Screenshot grounding data:
——
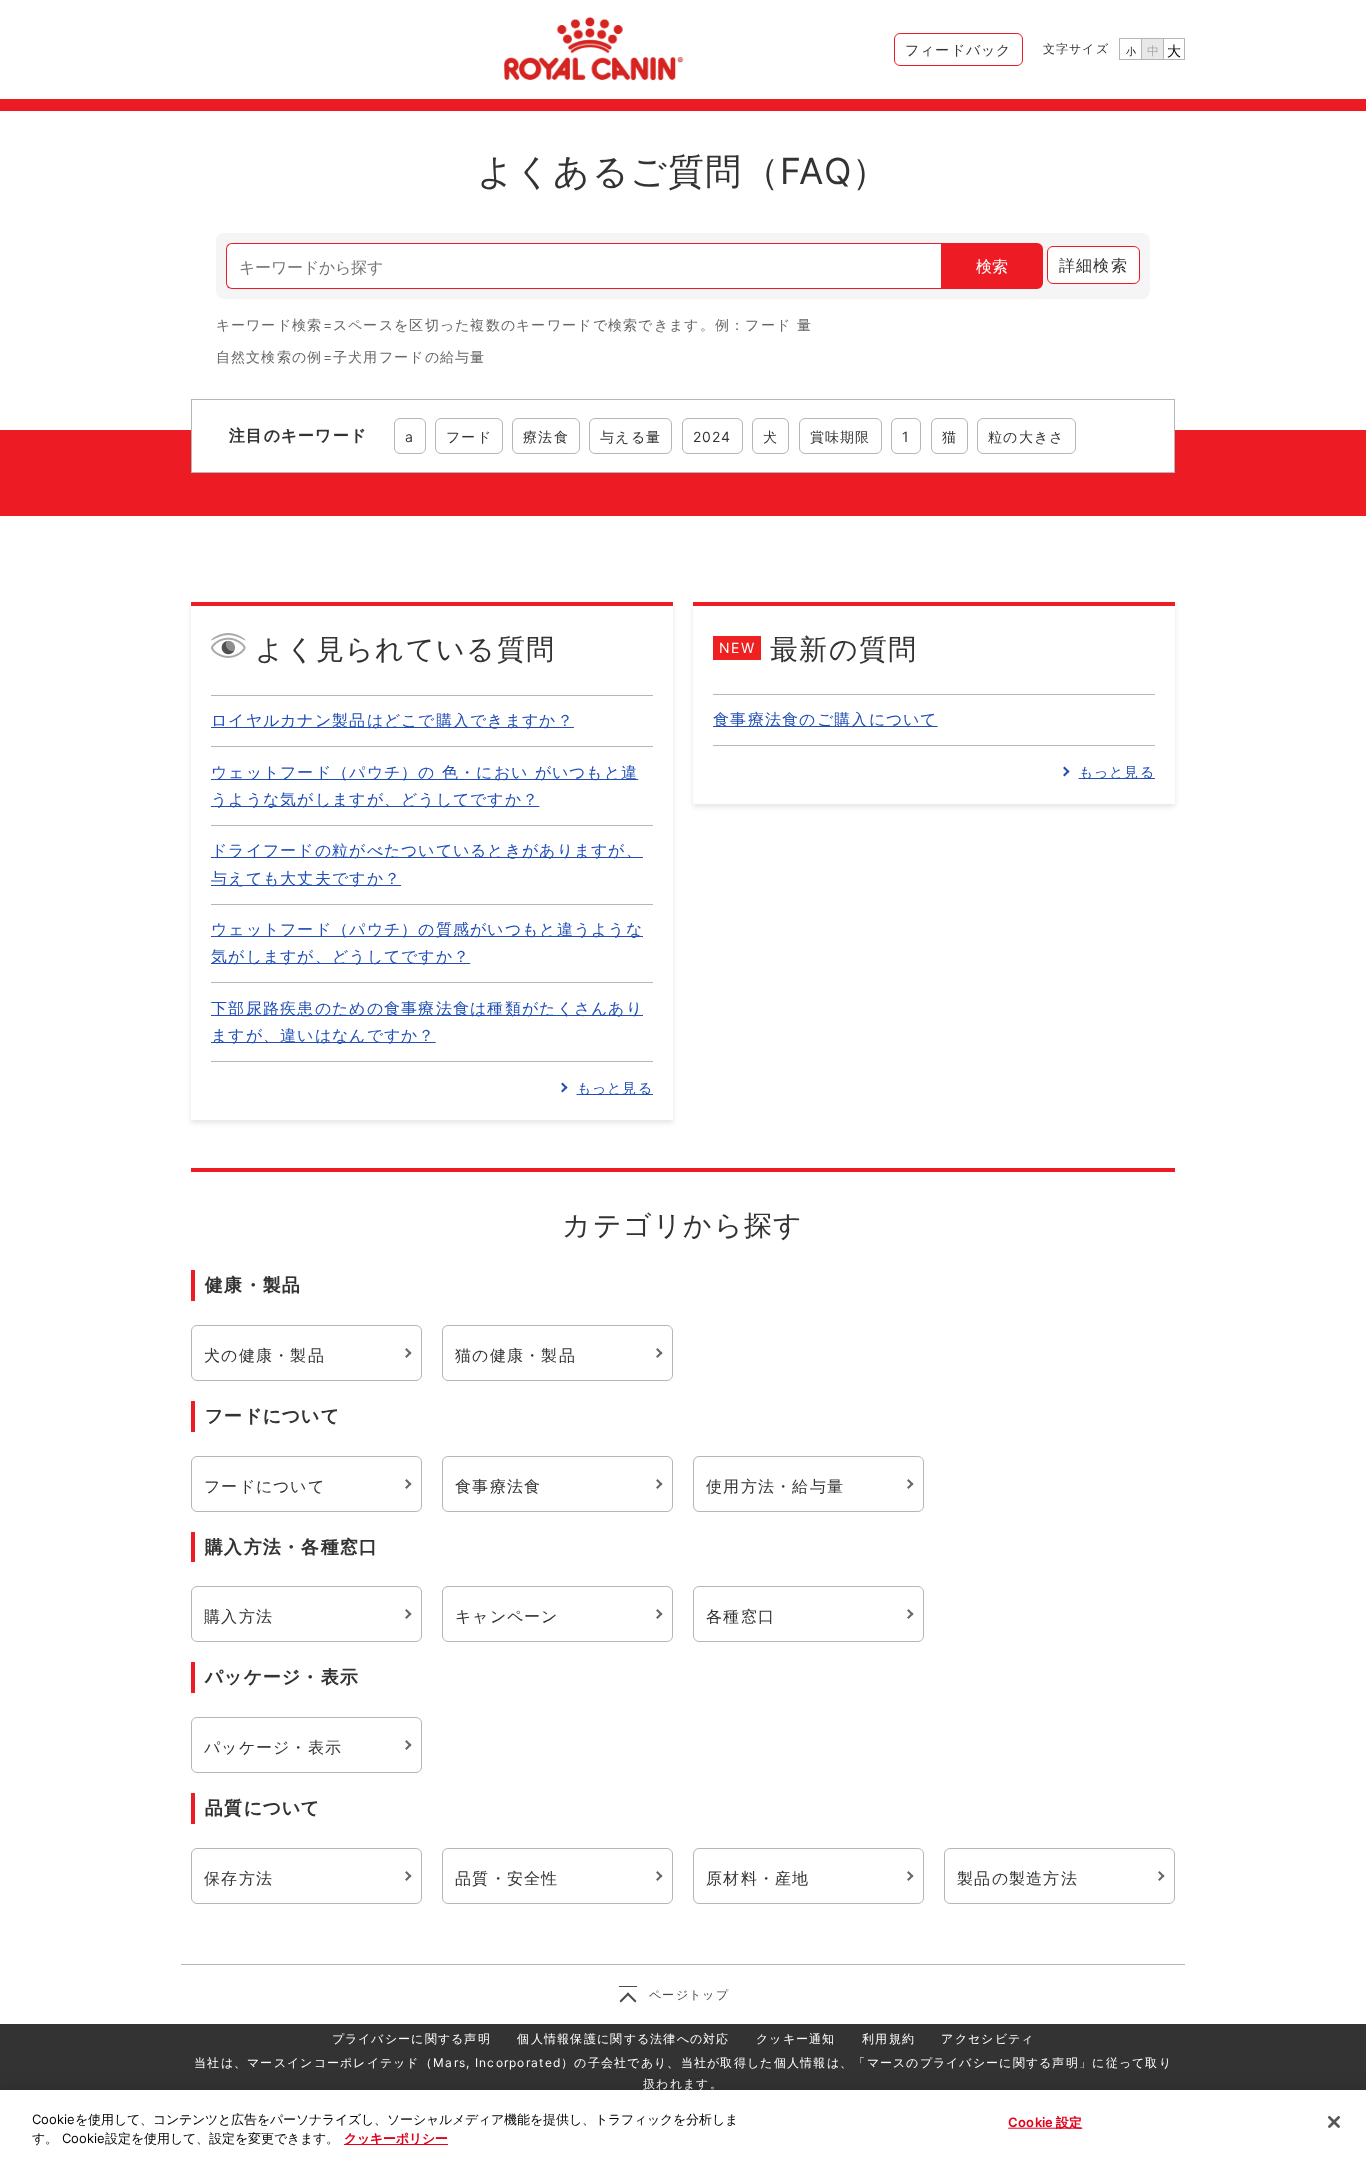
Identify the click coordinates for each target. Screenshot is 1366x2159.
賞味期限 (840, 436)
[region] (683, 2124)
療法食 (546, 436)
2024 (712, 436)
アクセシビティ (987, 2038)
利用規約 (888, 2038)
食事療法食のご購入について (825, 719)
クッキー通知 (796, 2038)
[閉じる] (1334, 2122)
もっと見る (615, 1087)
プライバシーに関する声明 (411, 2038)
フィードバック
——
Work to be completed:
Would you return all of the data above word for word, omitting every picture?

Output of the task:
Identify the click coordinates for each target. Screenshot is 1366x2159.
賞味期限 (840, 436)
[region] (683, 2124)
療法食 (546, 436)
2024 (712, 436)
アクセシビティ (987, 2038)
利用規約 (888, 2038)
食事療法食のご購入について (825, 719)
クッキー通知 (796, 2038)
[閉じる] (1334, 2122)
もっと見る (615, 1087)
プライバシーに関する声明 (411, 2038)
フィードバック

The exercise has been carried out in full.